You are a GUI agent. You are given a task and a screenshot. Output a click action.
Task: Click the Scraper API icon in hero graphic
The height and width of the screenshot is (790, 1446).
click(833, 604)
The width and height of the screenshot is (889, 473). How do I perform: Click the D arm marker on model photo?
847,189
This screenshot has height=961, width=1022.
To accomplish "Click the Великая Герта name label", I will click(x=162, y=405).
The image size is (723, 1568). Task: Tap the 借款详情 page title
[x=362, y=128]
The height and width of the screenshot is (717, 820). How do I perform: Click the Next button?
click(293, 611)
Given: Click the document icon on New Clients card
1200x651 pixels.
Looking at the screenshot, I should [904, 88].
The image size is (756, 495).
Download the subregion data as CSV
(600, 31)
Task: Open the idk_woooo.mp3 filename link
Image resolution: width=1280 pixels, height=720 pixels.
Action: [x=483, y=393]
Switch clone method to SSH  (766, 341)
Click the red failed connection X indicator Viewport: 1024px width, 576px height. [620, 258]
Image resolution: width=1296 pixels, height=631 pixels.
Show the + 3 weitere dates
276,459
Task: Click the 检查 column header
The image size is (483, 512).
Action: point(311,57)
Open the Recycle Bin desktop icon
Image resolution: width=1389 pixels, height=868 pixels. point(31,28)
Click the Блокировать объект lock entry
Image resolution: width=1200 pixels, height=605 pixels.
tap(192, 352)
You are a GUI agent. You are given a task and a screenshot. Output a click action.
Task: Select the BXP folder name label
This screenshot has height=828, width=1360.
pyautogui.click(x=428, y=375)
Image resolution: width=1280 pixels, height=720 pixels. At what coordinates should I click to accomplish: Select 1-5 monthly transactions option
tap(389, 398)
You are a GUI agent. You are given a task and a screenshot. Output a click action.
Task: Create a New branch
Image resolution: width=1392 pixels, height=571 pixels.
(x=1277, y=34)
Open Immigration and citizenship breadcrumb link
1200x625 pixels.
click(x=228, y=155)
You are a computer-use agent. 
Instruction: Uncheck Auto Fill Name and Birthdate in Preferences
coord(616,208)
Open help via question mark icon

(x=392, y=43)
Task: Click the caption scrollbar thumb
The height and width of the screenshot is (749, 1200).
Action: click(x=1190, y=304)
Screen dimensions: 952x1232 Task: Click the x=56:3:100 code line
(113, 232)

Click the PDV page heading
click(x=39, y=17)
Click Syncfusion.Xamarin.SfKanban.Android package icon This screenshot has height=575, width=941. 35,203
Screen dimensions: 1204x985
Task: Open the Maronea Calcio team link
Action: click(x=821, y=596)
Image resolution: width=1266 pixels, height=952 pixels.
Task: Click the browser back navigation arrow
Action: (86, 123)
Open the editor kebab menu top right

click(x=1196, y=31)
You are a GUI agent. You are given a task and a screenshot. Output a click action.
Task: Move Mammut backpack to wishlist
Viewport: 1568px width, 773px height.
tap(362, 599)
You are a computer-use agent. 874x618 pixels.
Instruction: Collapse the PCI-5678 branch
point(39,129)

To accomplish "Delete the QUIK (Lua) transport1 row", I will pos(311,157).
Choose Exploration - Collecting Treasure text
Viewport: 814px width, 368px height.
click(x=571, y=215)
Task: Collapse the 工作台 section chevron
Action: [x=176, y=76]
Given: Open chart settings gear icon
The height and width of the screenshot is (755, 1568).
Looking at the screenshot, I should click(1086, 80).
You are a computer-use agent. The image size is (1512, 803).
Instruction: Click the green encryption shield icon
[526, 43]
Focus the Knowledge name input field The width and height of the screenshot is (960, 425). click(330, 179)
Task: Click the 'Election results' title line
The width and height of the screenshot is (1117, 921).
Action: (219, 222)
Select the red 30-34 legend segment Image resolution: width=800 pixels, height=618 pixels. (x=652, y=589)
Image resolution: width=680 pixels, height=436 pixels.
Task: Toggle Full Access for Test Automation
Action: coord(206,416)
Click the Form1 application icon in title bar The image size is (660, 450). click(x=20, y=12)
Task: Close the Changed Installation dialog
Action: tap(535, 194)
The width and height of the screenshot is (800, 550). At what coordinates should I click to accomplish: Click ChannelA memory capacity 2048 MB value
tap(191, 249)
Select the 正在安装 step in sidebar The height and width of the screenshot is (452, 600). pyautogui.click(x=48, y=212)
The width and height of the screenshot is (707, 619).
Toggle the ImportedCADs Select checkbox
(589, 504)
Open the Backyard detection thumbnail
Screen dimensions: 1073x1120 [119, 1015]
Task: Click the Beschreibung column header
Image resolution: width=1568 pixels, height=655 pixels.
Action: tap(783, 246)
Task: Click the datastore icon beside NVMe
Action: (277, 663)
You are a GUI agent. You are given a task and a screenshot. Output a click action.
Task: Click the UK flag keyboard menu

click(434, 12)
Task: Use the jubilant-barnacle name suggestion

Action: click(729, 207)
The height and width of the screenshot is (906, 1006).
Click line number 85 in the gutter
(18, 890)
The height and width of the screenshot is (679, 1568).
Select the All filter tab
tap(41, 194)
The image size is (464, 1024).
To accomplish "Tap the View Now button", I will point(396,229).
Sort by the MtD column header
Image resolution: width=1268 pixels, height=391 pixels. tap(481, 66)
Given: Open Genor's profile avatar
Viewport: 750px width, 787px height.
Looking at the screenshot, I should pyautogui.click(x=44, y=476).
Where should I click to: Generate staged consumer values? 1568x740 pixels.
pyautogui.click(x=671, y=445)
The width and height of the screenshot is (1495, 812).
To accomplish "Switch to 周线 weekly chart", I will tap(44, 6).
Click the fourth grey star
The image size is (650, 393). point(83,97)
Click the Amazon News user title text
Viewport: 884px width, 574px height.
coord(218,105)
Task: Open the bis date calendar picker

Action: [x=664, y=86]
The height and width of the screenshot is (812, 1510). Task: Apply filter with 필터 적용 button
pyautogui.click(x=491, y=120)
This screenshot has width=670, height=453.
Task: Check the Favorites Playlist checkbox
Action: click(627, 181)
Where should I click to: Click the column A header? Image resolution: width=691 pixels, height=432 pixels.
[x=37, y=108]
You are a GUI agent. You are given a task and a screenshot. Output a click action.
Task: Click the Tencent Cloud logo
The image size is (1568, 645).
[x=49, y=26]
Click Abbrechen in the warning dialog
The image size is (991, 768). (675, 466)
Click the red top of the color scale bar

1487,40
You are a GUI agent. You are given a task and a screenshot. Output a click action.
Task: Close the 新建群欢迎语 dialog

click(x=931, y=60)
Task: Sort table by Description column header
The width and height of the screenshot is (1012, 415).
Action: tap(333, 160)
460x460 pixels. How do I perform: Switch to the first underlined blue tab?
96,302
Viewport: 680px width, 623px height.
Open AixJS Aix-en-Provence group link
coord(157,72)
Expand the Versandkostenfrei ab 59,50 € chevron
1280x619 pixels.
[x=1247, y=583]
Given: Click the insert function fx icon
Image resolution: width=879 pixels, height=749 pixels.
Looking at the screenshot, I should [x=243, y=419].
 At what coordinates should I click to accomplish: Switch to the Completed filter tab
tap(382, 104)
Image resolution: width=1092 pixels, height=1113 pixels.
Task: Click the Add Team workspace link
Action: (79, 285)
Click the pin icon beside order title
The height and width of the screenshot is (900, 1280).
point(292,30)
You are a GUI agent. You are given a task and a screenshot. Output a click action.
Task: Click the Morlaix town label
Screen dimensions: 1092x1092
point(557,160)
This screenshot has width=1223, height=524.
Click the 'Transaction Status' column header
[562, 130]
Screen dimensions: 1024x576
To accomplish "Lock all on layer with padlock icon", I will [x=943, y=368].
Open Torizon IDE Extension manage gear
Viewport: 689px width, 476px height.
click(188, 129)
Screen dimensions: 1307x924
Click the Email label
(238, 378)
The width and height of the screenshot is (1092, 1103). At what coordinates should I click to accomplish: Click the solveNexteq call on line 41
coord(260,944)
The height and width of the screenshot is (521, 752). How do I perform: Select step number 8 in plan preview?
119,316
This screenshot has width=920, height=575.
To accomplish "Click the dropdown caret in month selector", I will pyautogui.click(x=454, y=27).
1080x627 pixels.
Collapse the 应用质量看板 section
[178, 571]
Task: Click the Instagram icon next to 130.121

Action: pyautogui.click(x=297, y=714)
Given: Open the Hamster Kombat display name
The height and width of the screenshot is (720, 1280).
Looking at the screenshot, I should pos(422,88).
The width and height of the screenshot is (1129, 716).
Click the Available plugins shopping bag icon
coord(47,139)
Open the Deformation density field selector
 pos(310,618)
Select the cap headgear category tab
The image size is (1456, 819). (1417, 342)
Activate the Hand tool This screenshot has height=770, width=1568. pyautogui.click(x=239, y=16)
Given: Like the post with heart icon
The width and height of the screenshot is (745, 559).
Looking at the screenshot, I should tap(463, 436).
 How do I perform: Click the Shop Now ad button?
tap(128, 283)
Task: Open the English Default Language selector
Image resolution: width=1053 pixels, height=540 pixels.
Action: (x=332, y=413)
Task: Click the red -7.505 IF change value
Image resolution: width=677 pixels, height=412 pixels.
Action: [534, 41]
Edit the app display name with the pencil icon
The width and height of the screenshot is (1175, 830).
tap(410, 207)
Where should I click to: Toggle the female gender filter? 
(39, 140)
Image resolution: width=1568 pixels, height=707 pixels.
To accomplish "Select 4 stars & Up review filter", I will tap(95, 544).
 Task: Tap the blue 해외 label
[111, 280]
##############################
# EXERCISE DIRECTIONS
How many of the lines above include the word "display"? Respond with the number alone.

# YOUR SOLUTION
2